Before saying anything, I would like you to know that my experience in the field of network administration is about 3 days long, so please treat me like the newbie I am. I have also been looking around 2 of these 3 days trying to find the best way to achieve my objective, and I have found similar questions around the internet, but I have not been able to do it.

I am running an Apache2 server on localhost:8080 from a Mac OS X fully updated Lion. This Mac is connected through Ethernet (interface en0) to a wireless Access Point. In the AP, I have set up the gateway to be 192.192.192.1, and I have given that IP address to en0. The objective of this network is redirecting anyone's http/https petitions to the localhost of the gateway, showing them the page that apache is serving.

If before this point there's any conceptual mistake, please let me know

As far as I have understood, the best way to do this redirection is using the pf.conf file and pfctl, but the man page of pf.conf left me with a bit of a WTF face. I have found in freebsdonline.com these instructions to do something similar:

# --------- pf.conf ----------
int_if="fxp0"
ext_if="fxp1"

rdr on $int_if inet proto tcp from any to any port www -> 127.0.0.1 port 8080
pass in on $int_if inet proto tcp from any to 127.0.0.1 port 8080 keep state
pass out on $ext_if inet proto tcp from any to any port www keep state
# ------- end pf.conf -------

The thing is that this pf.conf seems to be forwarding packets between 2 interfaces, and I dont need that (do I?).
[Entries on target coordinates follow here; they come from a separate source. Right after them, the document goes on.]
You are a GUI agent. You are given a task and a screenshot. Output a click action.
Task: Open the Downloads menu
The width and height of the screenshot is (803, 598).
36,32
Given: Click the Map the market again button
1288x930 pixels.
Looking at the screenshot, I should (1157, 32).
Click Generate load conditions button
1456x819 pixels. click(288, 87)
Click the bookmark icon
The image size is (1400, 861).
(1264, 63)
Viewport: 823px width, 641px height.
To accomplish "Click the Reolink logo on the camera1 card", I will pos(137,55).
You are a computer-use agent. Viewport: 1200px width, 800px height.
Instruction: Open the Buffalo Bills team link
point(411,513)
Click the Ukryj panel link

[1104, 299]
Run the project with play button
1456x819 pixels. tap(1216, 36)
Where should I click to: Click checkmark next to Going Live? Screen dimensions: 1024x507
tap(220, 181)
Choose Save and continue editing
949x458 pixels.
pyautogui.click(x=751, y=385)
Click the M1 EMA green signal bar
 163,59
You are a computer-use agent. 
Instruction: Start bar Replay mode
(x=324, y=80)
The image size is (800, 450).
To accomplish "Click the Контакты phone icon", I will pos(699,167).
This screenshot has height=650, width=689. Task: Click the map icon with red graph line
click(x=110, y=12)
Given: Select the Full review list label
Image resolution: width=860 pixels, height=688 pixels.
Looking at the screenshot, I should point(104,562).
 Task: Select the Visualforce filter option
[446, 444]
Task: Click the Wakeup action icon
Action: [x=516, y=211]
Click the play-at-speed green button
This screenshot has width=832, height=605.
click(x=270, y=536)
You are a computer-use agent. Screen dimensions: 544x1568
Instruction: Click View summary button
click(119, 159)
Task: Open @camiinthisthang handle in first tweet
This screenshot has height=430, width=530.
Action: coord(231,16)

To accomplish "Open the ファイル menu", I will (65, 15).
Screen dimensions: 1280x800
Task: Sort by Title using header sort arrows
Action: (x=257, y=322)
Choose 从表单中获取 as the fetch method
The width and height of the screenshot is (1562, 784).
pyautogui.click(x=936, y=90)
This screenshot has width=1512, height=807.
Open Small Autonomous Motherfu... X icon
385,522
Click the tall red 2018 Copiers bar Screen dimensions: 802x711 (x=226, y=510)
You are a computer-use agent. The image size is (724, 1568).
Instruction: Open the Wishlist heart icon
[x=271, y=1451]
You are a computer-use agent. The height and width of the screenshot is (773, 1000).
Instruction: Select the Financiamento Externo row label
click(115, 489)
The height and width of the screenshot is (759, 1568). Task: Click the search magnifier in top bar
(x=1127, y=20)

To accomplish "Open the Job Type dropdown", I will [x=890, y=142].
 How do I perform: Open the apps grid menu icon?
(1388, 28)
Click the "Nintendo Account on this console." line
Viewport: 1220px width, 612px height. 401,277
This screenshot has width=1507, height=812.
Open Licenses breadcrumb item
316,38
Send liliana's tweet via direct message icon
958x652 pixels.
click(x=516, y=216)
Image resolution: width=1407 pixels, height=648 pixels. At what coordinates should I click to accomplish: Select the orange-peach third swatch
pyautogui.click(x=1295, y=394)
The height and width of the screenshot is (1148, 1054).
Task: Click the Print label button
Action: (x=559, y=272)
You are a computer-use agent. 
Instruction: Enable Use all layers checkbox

Could you help me to adapt, or at least understand that lines? And is there anything else I need to do once that lines have been added to pf.conf?

P.S: If you know any easier way of doing this redirection stuff, I'll be glad to hear it. I though about using dnsspoof, but I haven't been able to find it for OSX.

Best Answer

Since you didn't mention it, I would make sure to navigate to:

/private/etc/apache2/  

and open (using your text editor of choice; vi/m works, of course)

httpd.conf  

Once you're there, make sure that lines 39 and 40 (or thereabouts) read:

Listen *your_web_site's_address*:8080  
Listen 8080  

If it reads

Listen 12.34.56.78:80  
Listen 80  

Then that is certainly a big part of your problem, as the server is listening on the wrong port altogether. As always, make sure to properly configure your firewall(s)!